Un jeune homme de Beauceville reconnait avoir commis des leurres
L'intérieur du Palais de justice de Saint-Joseph-de-Beauce | Photo: Benjamin Aubert - MaBeauce.com Un jeune homme de 24 ans de Beauceville, Kevin Roussel, a reconnu mercredi sa culpabilité à quatre chefs d’accusation en matière de leurre.
Devant le juge Frank D’Amour, Roussel a reconnu avoir communiqué avec deux victimes d’âge mineur avec l’intention d’obtenir des photos explicites par des menaces, des accusations ou la violence.

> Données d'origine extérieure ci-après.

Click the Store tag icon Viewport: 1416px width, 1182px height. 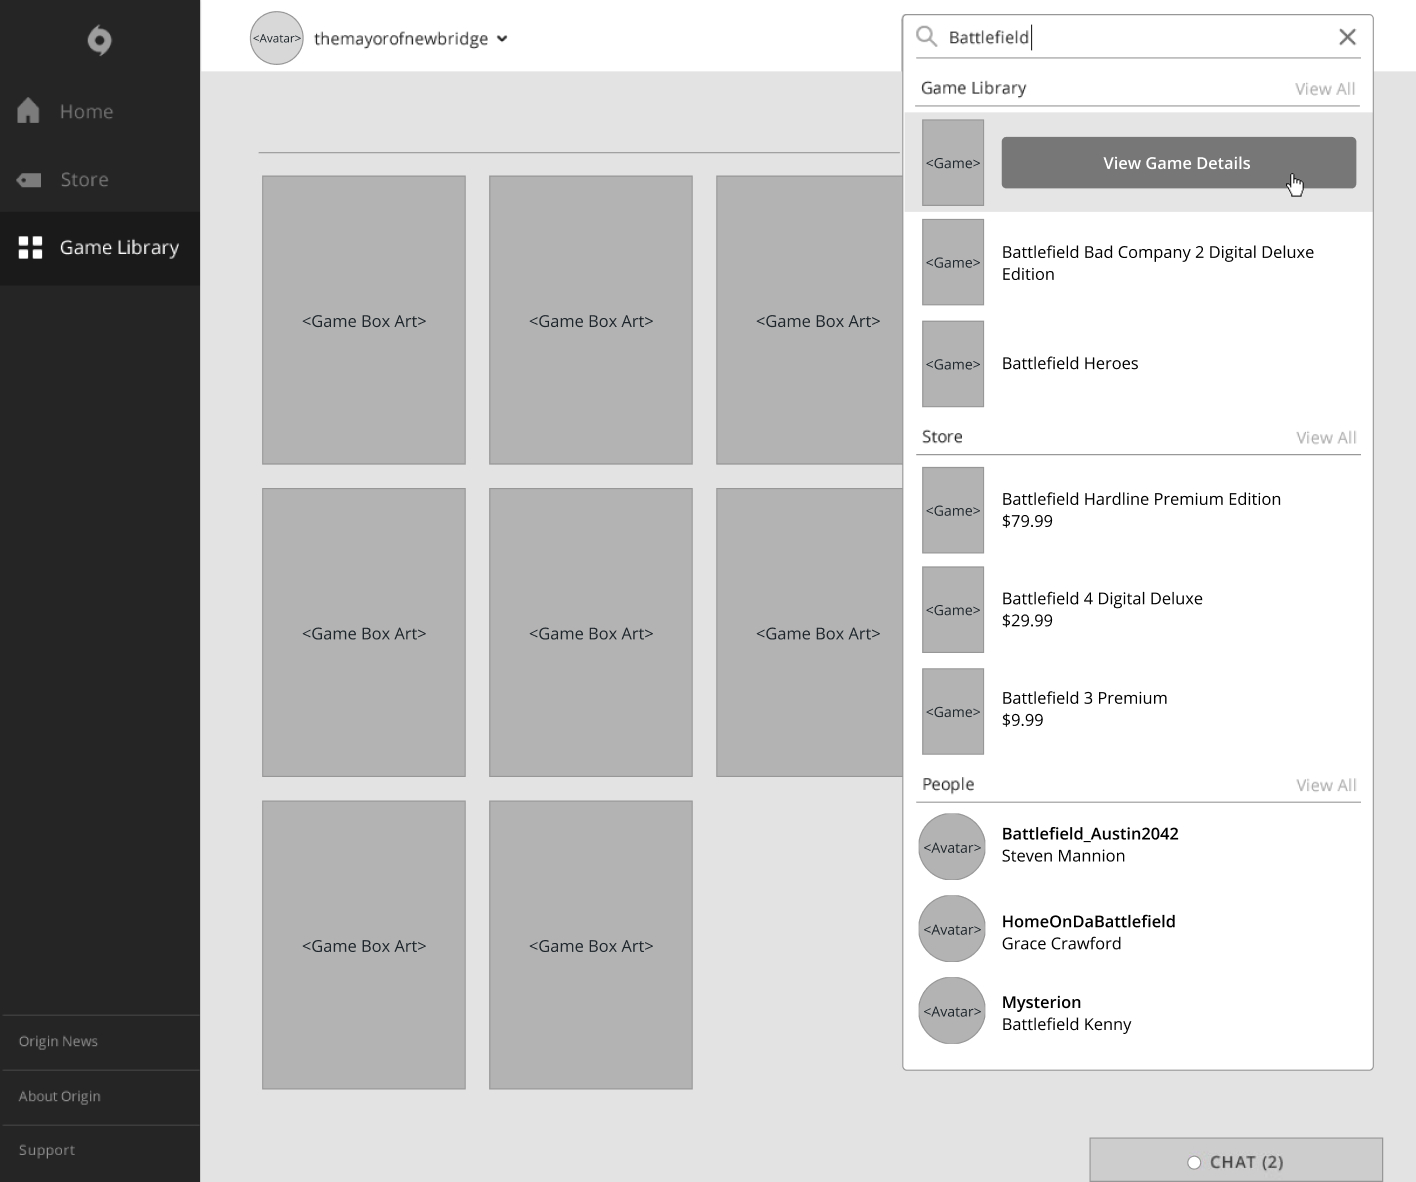pos(29,180)
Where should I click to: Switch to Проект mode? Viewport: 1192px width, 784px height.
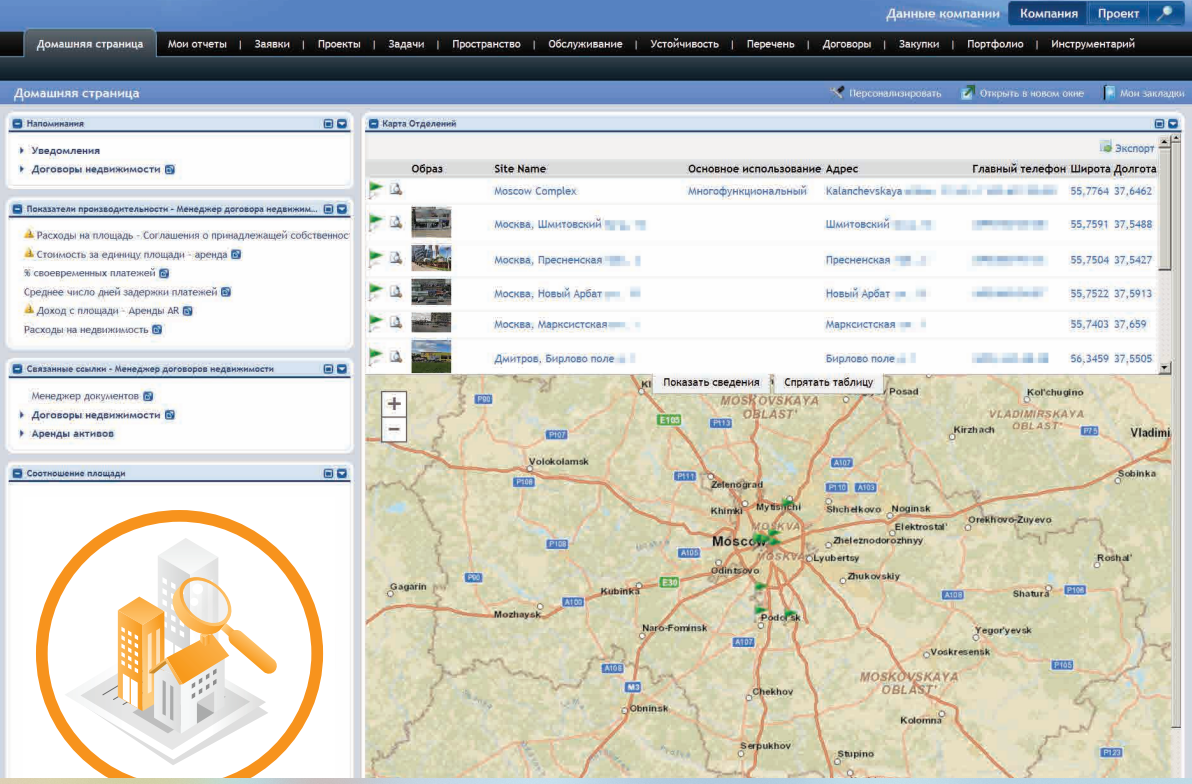[1118, 14]
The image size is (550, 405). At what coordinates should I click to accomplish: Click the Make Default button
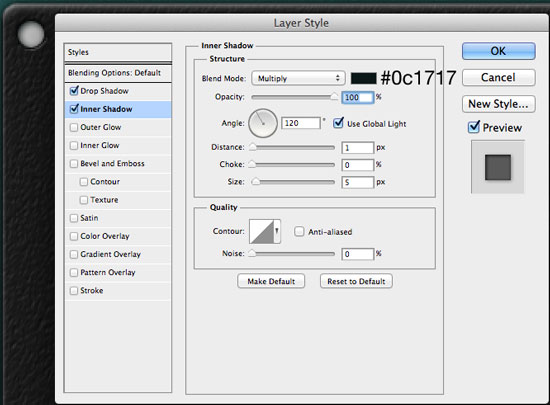tap(271, 281)
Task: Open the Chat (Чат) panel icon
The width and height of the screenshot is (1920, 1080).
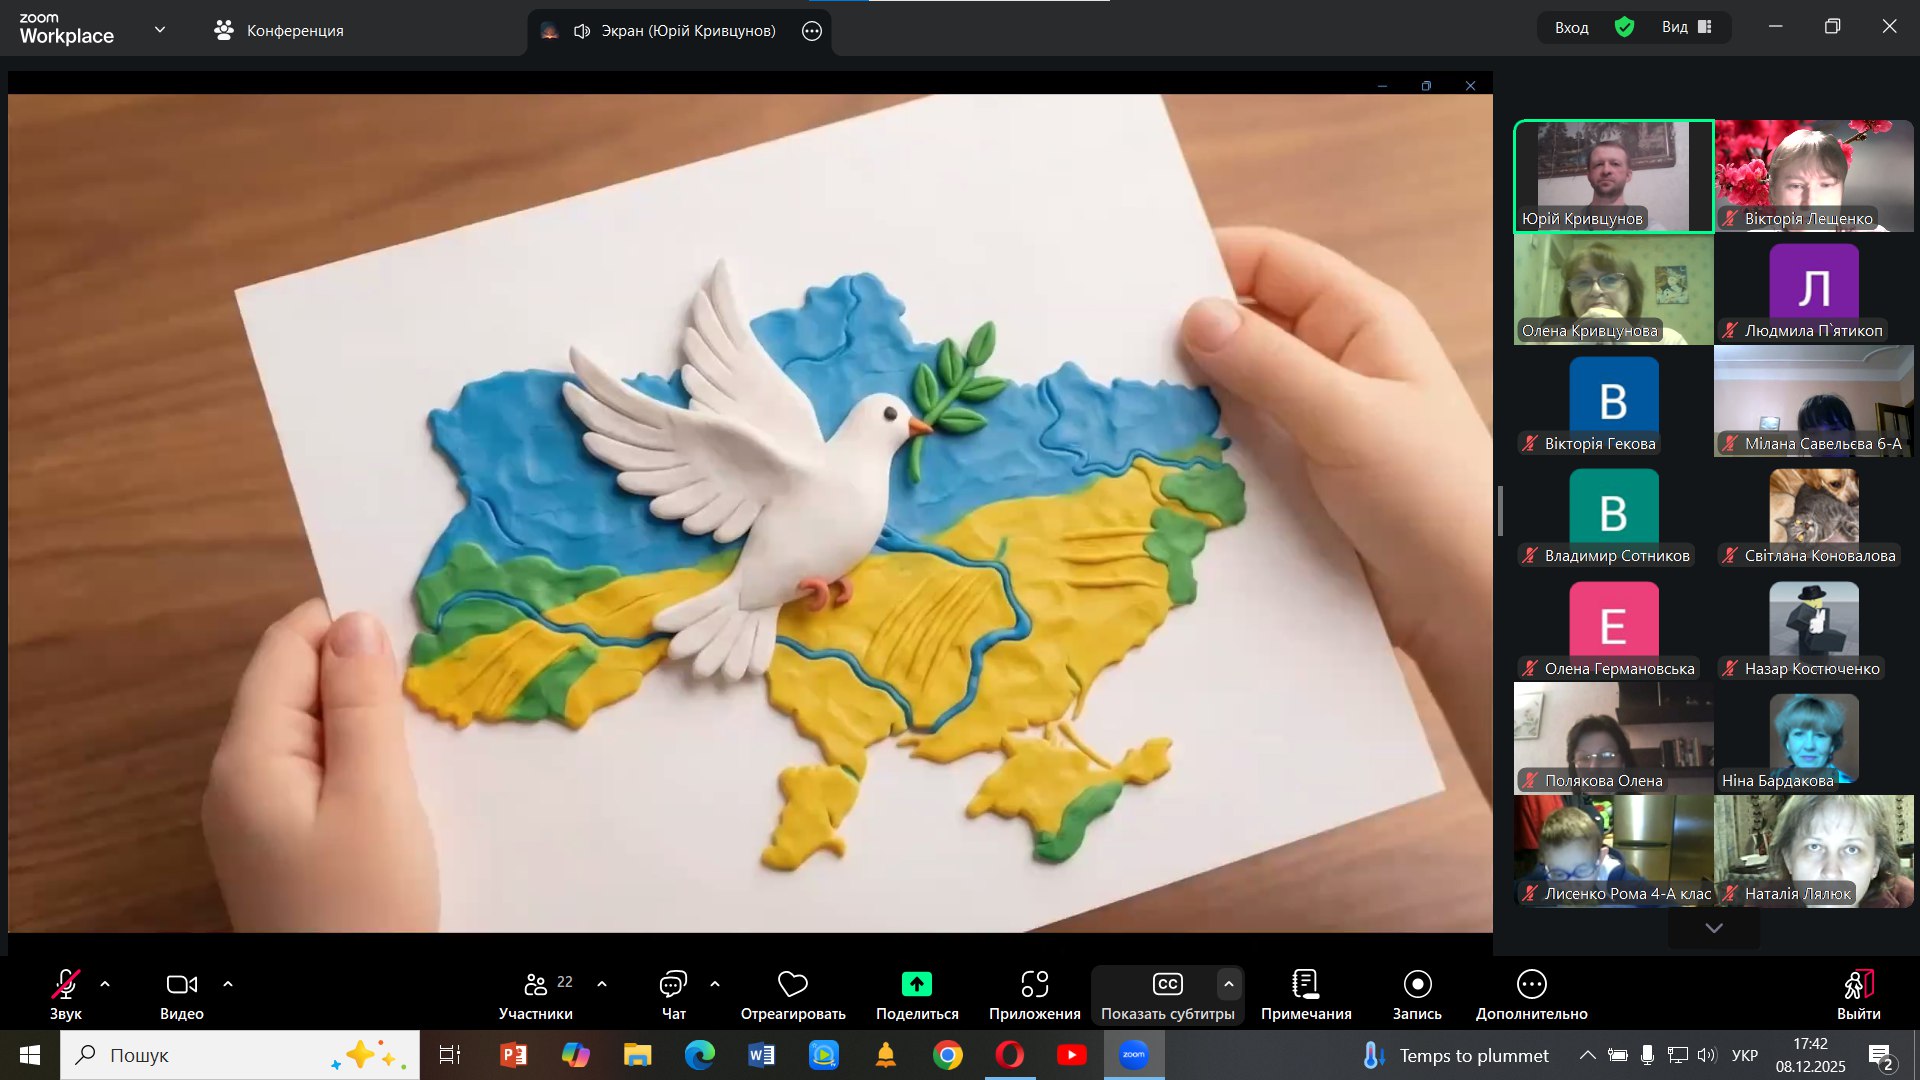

Le résumé des faits lu par la procureure de la Couronne, Me Lindsay Lefebvre, révèle qu’il est entré en contact avec ses victimes au printemps 2023 sur l’application Snapchat en utilisant le pseudonyme w_boulet22.
Dès le début des conversations, l’accusé a demandé l’âge de ses interlocutrices, apprenant du même coup qu’elles étaient d’âge mineur.
Lorsque l’une d’entre elles a refusé de lui transmettre des photos nues, il a «commencé à lui envoyer plusieurs messages auxquels [elle] n’a pas répondu».
En avril 2023, il a de nouveau communiqué avec la jeune femme en l’appelant, puis il lui a mentionné «savoir où elle habitait, puisque sa localisation Snapchat était ouverte». «Apeurée, [elle] a envoyé plusieurs photos d’elle dénudée», a mentionné Me Lefebvre.
Lors d’autres communications, l’accusé a mentionné «être prêt à payer pour des photos» et il a menacé d’envoyer les photos reçues à l’entourage de la victime.
Quant à la seconde victime, Roussel lui a rapidement affirmé qu’il souhaitait «la frencher» en plus de la surnommer «bébé».
Lors d’un échange subséquent, la jeune femme a mis fin à la conversation en disant aller dormir après avoir reçu de l’accusé une photo et des propos à caractère sexuel.
Cependant, w_boulet22 est revenu à la charge le lendemain en lui envoyant des messages toute la journée pendant qu’elle était à l’école. «Il lui parlait de sexe et de fantasme en la complimentant. Elle s’est sentie séduite et, ce soir-là, elle lui a envoyé une photo de ses fesses», a résumé la procureure de la Couronne.
Dans les jours qui ont suivi, l’homme «en a redemandé plus» et souhaitait voir la jeune femme nue. Il l’a menacée de publier ses photos si elle ne répondait pas à ses demandes.
Les ordonnances de communication dans les deux affaires ont permis d’identifier l’accusé comme étant l’individu derrière le pseudonyme. Celui-ci a été arrêté en octobre 2023 et a admis aux policiers «avoir un problème de sexe» et ne pas savoir «pourquoi il fait ça».
Un rapport présententiel a été demandé. L’avocat de l’accusé, Me Jean-Berchmans Grondin, a indiqué au juge D’Amour que les parties suggéreront une peine de deux ans moins un jour. Elles ne s’entendent toutefois pas quant à savoir si celle-ci devrait être une peine de détention ferme ou encore une peine dans la collectivité.
Me Grondin a aussi ajouté que son client «a fait un bon processus avec un sexologue au privé» et qu’un rapport sera produit à cet effet.
Le dossier reviendra devant le tribunal au début du mois de novembre.